# EXERCISE OBJECTIVE
According to the album article below, what score did The Great American Bar Scene receive on Metacritic, and how many critics' reviews was it based on?

# PROVIDED PASSAGE
Studio album by Zach Bryan
- Released: July 4, 2024
- Genres: Americana; Heartland rock; Red Dirt; Folk;
- Length: 62:59
- Labels: Belting Bronco; Warner;
- Producers: Chris Braun; Zach Bryan; Jacquire King; John Mayer; Scott Zhang;

Zach Bryan chronology
| Boys of Faith (2023) | The Great American Bar Scene (2024) | 24 (Live) (2024) |

Singles from The Great American Bar Scene
- "Pink Skies" Released: May 24, 2024;

= The Great American Bar Scene =

The Great American Bar Scene is the fifth studio album by American singer-songwriter Zach Bryan, released on July 4, 2024, through Belting Bronco and Warner. The album was released just over 10 months after his self-titled 2023 album, and was preceded by the single "Pink Skies". It features guest appearances from Noeline Hofmann, John Moreland, John Mayer, Bruce Springsteen, and Watchhouse.

==Background==
On April 1, 2024, the website Whiskey Riff announced the release of the album for June and features from Mayer, Springsteen and the Avett Brothers as an April Fool's joke. Bryan officially announced the record the following month, with features from Mayer and Springsteen.

==Critical reception==

The Great American Bar Scene received a score of 73 out of 100 on review aggregator Metacritic based on six critics' reviews, which the website categorized as "generally favorable" reception.

# MATERIAL PROVIDED
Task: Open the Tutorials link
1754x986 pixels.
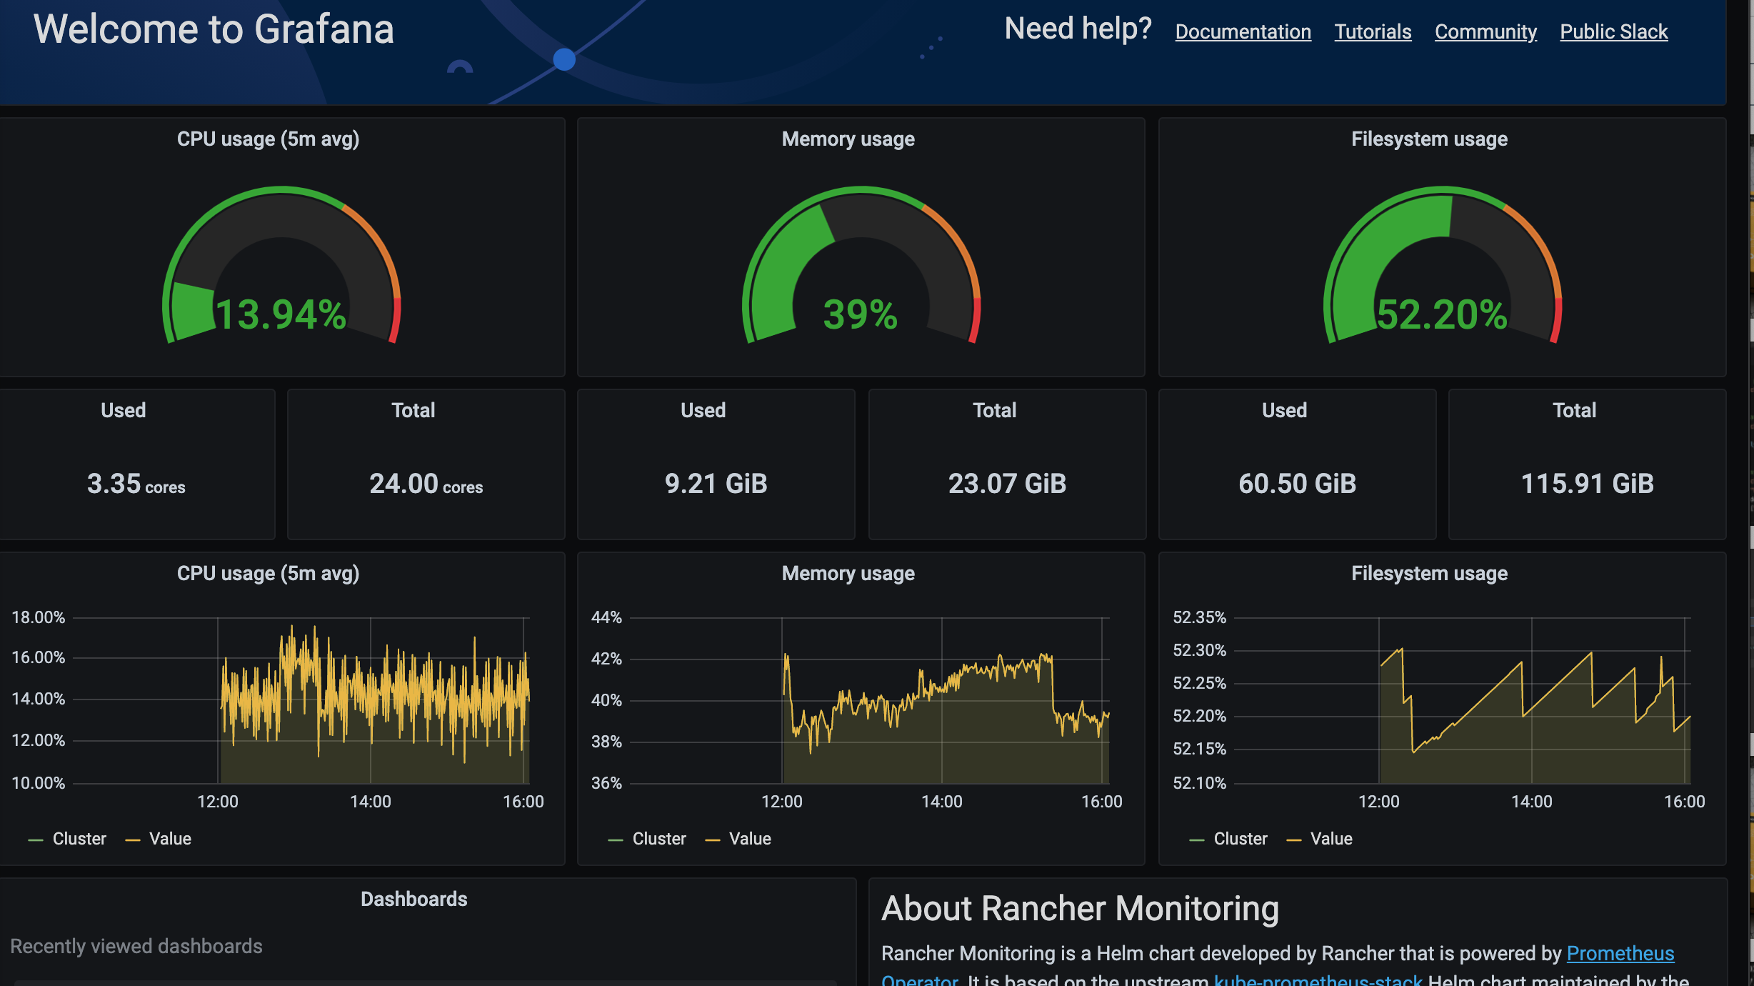Action: click(1373, 31)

# EXERCISE SOLUTION
It received a score of 73 out of 100, based on six critics' reviews.